PITTSBURGH - Larry Eustachy's long-awaited return to the NCAA tournament was short-lived, as Southern Mississippi fell to Kansas State. 70-64, in a second-round game at Consol Energy Center on Thursday.

Eustachy, who spent much of his news conference Wednesday discussing the recovery from alcoholism that followed his ouster at Iowa State nine years ago, looked disappointed. He watched the Wildcats shoot the clinching free throws with his hands on his knees. When the buzzer sounded, he walked slowly to shake hands with Kansas State coach Frank Martin, whose team advances to play the winner between No. 1 Syracuse and No. 16 North Carolina-Asheville in the next round Saturday.

Rodney McGruder, a junior guard, scored 30 points for the Wildcats, going 11 of 16 from the field and 6 of 8 from the foul line.
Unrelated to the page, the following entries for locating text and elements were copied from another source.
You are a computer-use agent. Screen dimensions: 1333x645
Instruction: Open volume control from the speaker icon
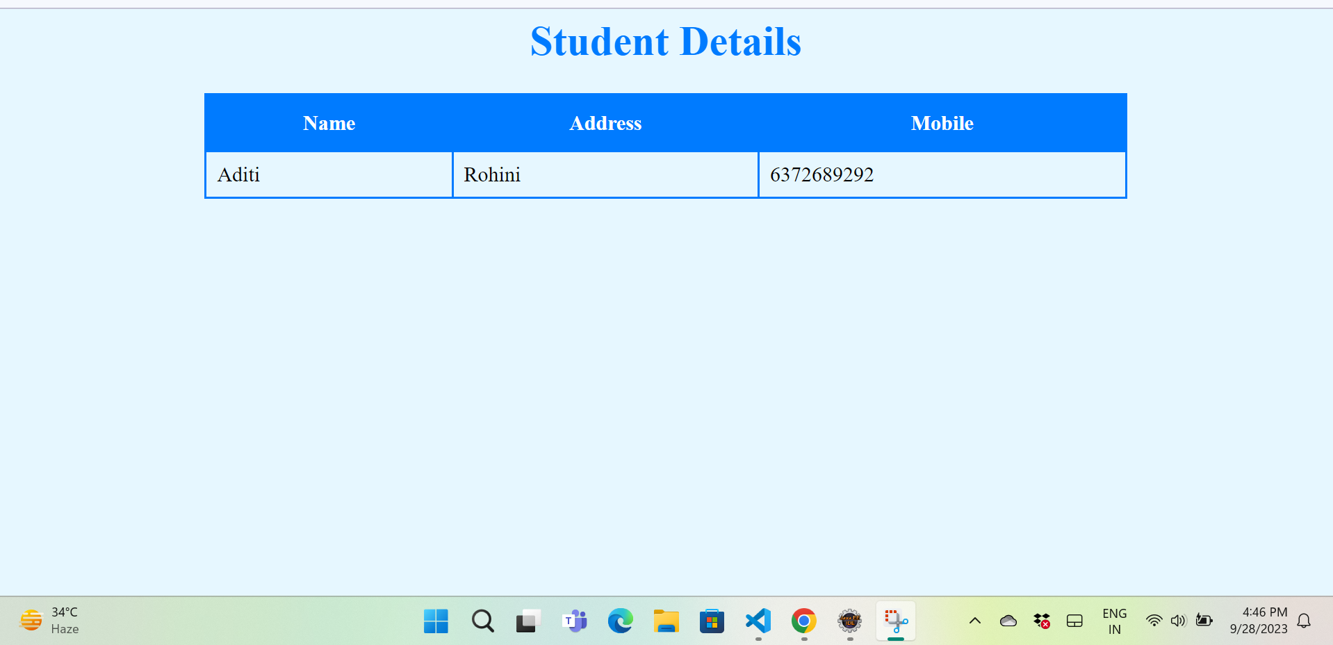tap(1178, 621)
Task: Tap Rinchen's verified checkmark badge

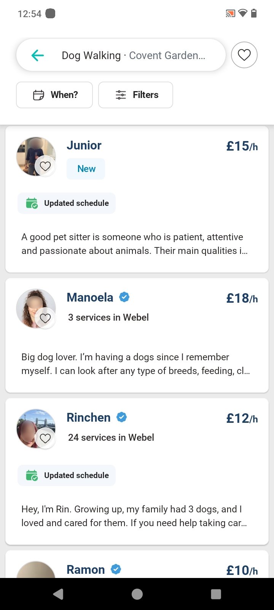Action: [x=121, y=417]
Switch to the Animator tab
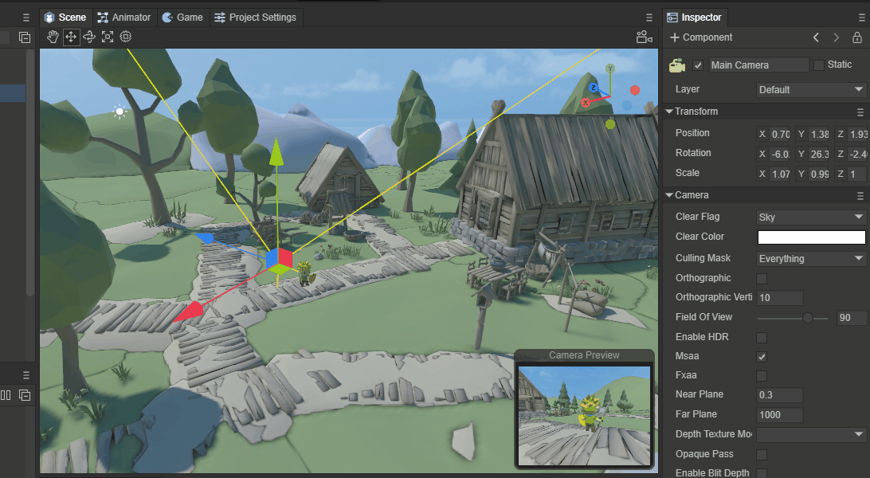The height and width of the screenshot is (478, 870). coord(124,17)
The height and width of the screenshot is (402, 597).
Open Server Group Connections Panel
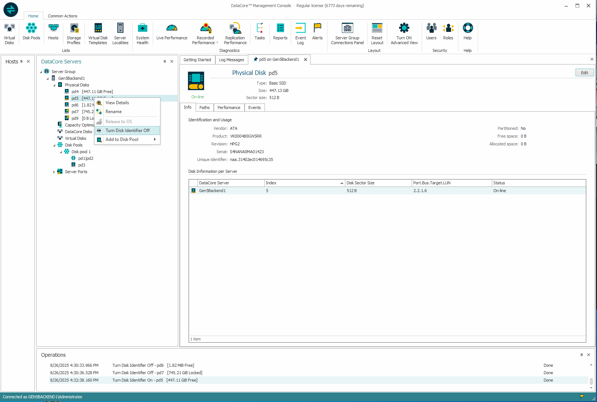pyautogui.click(x=347, y=33)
Forward Jordan Henriquez added 15 points, and freshman point guard Angel Rodriguez scored 13 points to go with four assists.

Martin had spoken at length about Rodriguez a day earlier, admitting that he understands the risks of having a freshman handling the responsibility as a starting point guard but said he is willing to take the good with the bad. Rodriguez displayed those ups and downs against Southern Miss too, first giving up a sloppy turnover with just more than two minutes remaining that led to a Darnell Dodson dunk and cut the Kansas State lead to three, but then coming back on the next possession with an acrobatic twisting drive and lay-up that pushed the advantage back to five.

Southern Miss was led by point guard Neil Watson, who scored 16 points and had four assists but also turned the ball over five times. Guard LaShay Page played all 40 minutes and scored 15 points, while Dodson contributed 14 points and grabbed 10 rebounds.

The game tipped off in front of a tiny crowd here - West Virginia's game in Thursday night's session was expected to draw the biggest crowd - and the play was sloppy in the first half, with both offenses looking stilted as the players struggled to find rhythm. Kansas State was in front for most of the opening period (courtesy of McGruder's 18 first-half points), but the Golden Eagles went on a 13-2 run to take their first lead with about four minutes remaining.